What is being asked: Return the following lines and nothing else: the one holding "Task: Open the Services grid menu" and all those after it in the records below, unchanged, minus any pictures.

Excerpted records:

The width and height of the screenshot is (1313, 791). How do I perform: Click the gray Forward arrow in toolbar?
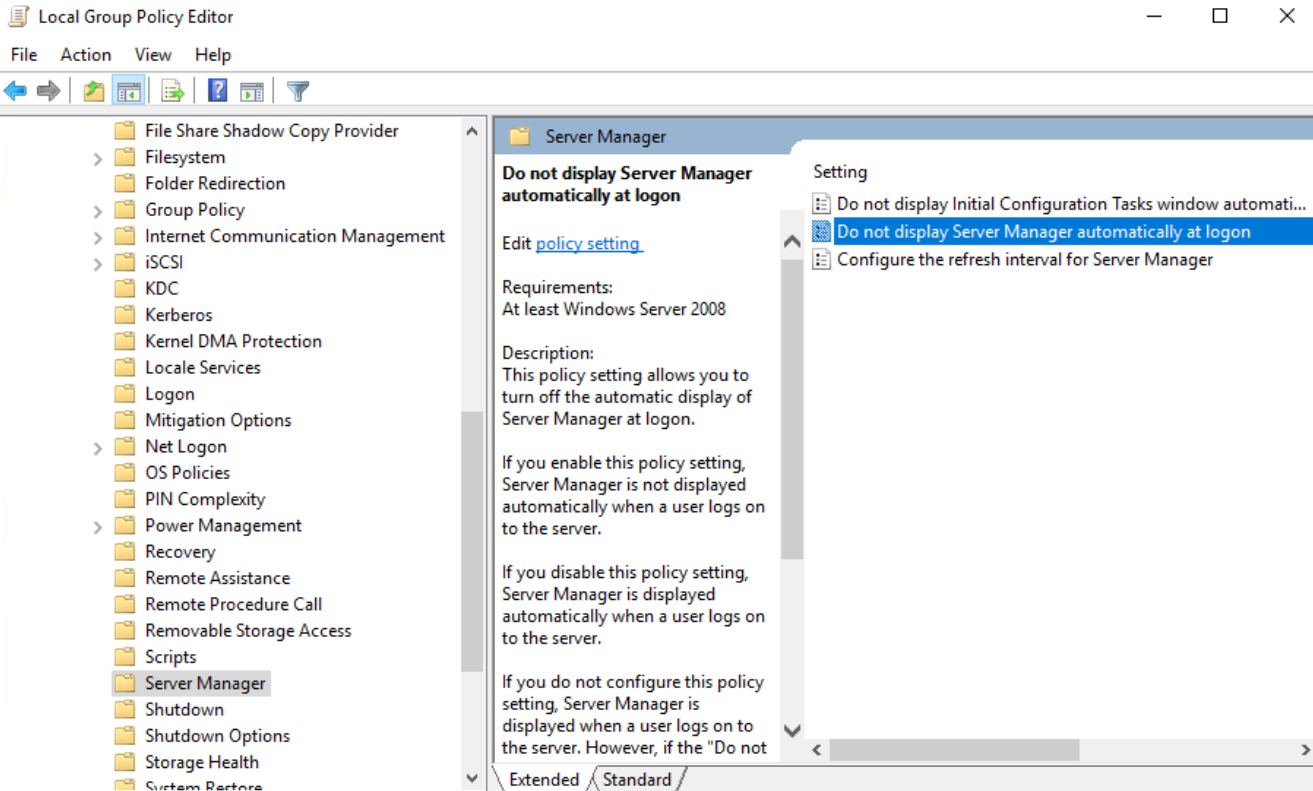click(48, 92)
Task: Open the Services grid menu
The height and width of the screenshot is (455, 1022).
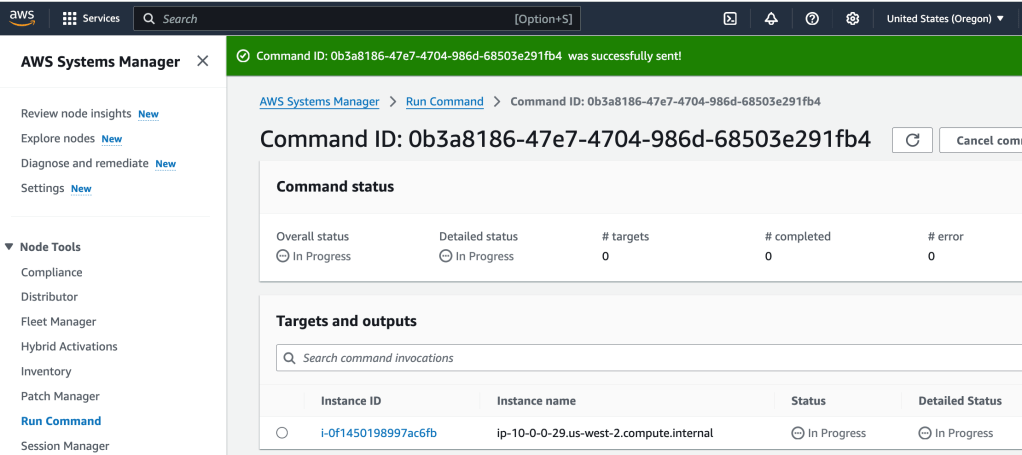Action: pyautogui.click(x=91, y=19)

Task response:
Task: Open the Services grid menu
The height and width of the screenshot is (455, 1022).
Action: pyautogui.click(x=91, y=19)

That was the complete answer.